Cette voiture électrique peut atteindre 300 km/h

NanoFlowcell est un constructeur très particulier en ce sens qu’il recherche les meilleures performances et autonomie, mais aussi à l’aide de technologies qui vont à l’encontre des tendances admises dans l’industrie technologique automobile.

nanoFlowcell Quant 48Volt

Quant 48Volt

Dans la recherche de performances, la tendance dans le monde de la propulsion électrique est d’aller vers des tensions électriques de plus en plus élevées. Une Renault Twizy utilise une tension de 60 V, la BMW i3 360 V, les Tesla 375 V et la Toyota Mirai à pile à combustible 650 V. Et l’industrie considère utiliser des tensions jusqu’à 800 V dans le futur pour aller chercher des performances encore plus pointues. Mais pour le groupe électrique de nanoFlowcell, la tension n’est que de 48 V.

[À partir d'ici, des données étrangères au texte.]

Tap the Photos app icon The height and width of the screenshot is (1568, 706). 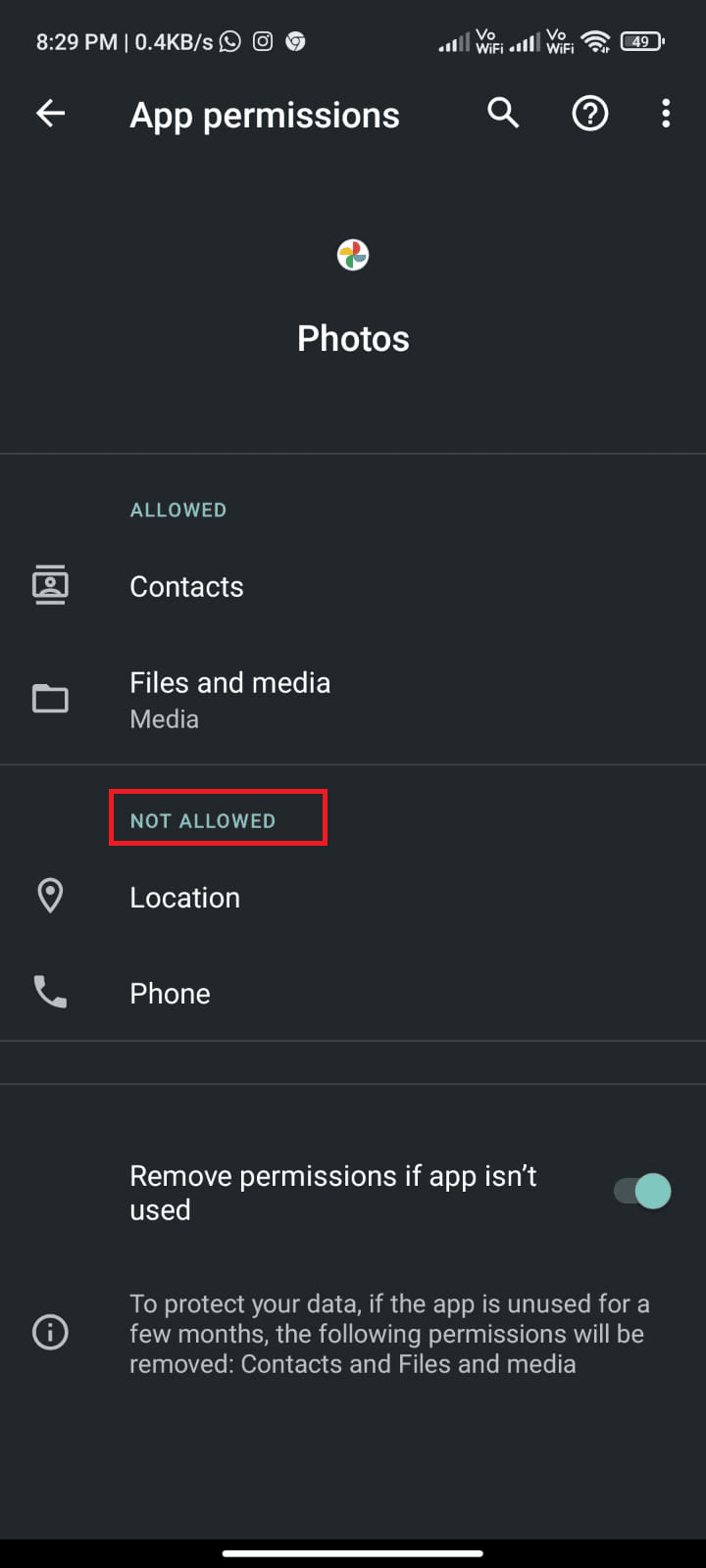(x=352, y=255)
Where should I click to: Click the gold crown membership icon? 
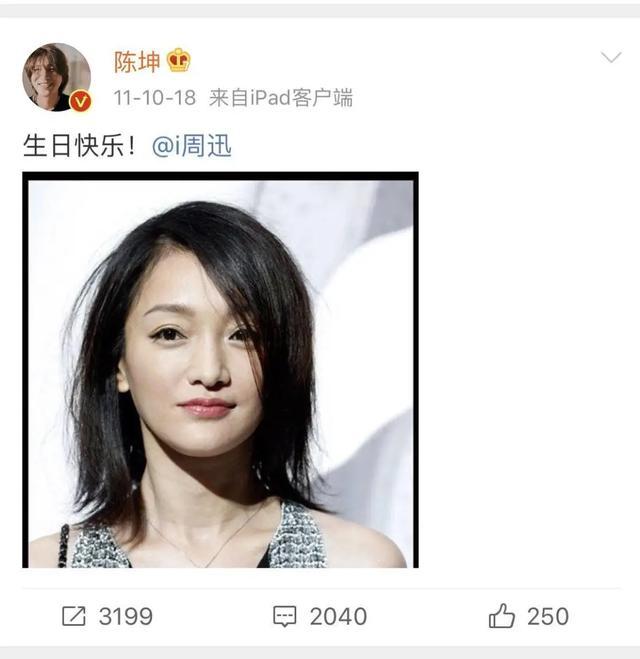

À seulement 48 V, cela veut dire que les pôles, bornes ou toutes composantes électriques mis à nu après un accident demeurent sans danger au contact pour les occupants, leurs membres ou les premiers répondants.

De plus, l’éventuelle fuite thermique post-accident des piles lithium ou au plomb n’est pas possible dans un ensemble nanoFlowcell 48 V puisque le liquide électrolyte bi-iON reste ininflammable et inexplosif, et sans danger au contact ou pour l’environnement.

Autre argument commercial du 48 V, les coûts inférieurs des composantes par rapport aux ensembles haute tension.

Deux réservoirs de 200 litres de liquide électrolyte

La berline sport 2+2 Quant 48VOLT fait appel une motorisation électrique de seulement 48 V, contre 700 V pour le modèle précédent Quant FE.

Celle-ci utilise pour la première fois quatre moteurs à bas voltage de 45 V pour une puissance de 140 kW, faisant de la Quant 48Volt la voiture sport électrique la plus puissante sur la planète: 560 kW ou 760 ch, mais un couple moteur maxi de 2000 newtons-mètres ou 1475 lb-pi... par roue!

2,4 secondes !

Le constructeur annonce une vitesse de pointe de 300 km/h, un 0-100 km/h en 2,4 secondes et plus de 1000 km d’autonomie avec ses deux grands réservoirs de liquide électrolyte. Vous aurez compris, on ne recharge pas cette voiture électrique, on fait tout simplement le plein de deux liquides, l’un chargé négativement, l’autre positivement. Un plein donc très lourd de 400 kg.

Comme Tesla avec ses batteries Powerwall, nanoFlowcell veut employer ses groupes électriques dans des applications de stockage d’énergie.